XSS vulnerability

[nigelgutzmann]

Tell us about your environment
Any web browser

• Browser and Browser Version:
  Any

• After Effects Version:
  Any

What did you do? Please explain the steps you took before you encountered the problem.
I created a lottie file with an expression inside of it. I edited the expression to contain the following code, to expose an XSS vulnerability within lottie-web:

}]; alert(\"Arbitrary evil XSS code.\");[function _expression_function(){

Here's a proof of concept (warning this contains an XSS attack, but the attack only displays an alert): https://codesandbox.io/s/empty-snowflake-lq6yhq?file=/src/evil-animation.json:1694-1767

What did you expect to happen?
I hope that arbitrary code execution would not be possible.
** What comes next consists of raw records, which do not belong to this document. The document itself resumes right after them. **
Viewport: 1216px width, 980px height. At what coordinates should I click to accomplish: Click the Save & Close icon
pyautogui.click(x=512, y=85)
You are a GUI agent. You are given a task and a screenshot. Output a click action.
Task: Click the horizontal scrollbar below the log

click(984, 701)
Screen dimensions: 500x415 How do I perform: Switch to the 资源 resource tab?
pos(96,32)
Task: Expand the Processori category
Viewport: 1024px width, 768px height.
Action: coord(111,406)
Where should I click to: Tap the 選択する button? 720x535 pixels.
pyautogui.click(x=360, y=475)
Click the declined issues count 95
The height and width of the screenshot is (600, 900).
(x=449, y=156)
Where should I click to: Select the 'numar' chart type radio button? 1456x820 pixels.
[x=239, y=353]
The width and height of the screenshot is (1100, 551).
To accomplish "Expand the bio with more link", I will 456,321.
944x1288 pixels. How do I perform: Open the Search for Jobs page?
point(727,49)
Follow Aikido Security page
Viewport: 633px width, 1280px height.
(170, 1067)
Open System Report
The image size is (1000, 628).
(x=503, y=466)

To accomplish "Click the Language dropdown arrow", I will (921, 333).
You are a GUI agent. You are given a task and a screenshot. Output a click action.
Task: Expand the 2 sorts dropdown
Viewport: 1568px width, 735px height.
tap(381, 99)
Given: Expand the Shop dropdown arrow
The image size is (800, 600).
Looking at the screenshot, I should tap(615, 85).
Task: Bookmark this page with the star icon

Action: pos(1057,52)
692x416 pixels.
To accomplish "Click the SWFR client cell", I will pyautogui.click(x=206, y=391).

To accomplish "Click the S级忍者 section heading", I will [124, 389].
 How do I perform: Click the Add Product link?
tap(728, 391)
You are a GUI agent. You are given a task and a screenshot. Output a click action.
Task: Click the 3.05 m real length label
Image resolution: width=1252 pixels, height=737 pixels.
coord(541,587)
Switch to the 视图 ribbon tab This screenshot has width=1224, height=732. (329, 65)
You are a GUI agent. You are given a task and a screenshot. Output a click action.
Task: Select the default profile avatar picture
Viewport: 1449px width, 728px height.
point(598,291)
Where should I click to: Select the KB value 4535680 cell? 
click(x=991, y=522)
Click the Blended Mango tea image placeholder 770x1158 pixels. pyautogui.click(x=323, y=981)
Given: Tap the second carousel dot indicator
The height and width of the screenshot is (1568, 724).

What actually happened? Please include as much relevant detail as possible.
This shows an alert when the animation is played. In a more malicious situation an attacker could:

• create a malicious lottie file
• send that lottie file to others
• when the others play the lottie file, lottie-web executes code that could do anything, like sending private information (authentication cookies, etc) to the attacker
• and thus, the attacker gains access to other people's private information!

Please provide a download link to the After Effects file that demonstrates the problem.
Any file

[shaafiee]

This is why this was important: #2534

This: https://github.com/airbnb/lottie-web/blob/master/player/js/utils/expressions/ExpressionManager.js#L428
or a version of it, will be needed to preempt XSS calls.

[antoineMoPa]

This fix would be easy to bypass by obfuscating urls (ex: write ("h" + "ttps://") instead of https://). Also, it's still possible to run arbitrary code.

[shaafiee]

An exhaustive RE for all possible permutations you mentioned:
h("|')?\s*?+\s*?("|')?t("|')?\s*?+\s*?("|')?t("|')?\s*?+\s*?("|')?p("|')?\s*?+\s*?("|')?s("|')?\s*?+\s*?("|')?:("|')?\s*?+\s*?("|')?/("|')?\s*?+\s*?("|')?/("|')?\s*?+\s*?("|')?

[bodymovin]

Hi, lottie uses eval for expressions, and it attempts to prevent the most obvious exploit cases.
There's a lottie light version that doesn't use expressions that is usually suggested if the files that are being loaded are not safe.
There is also a lottie worker version that should execute on its own js instance that should prevent these type of scenarios as well.
Unfortunately, in order to support expressions, eval needs to be used, so there is not a workaround besides the ones previously mentioned.
At this point, I don't think trying to continue patching the lottie-web context makes sense since it will never be completely safe.
But any suggestions are welcome.

[nigelgutzmann]

@bodymovin I'm curious if you've explored using a Web Worker with only some features whitelisted?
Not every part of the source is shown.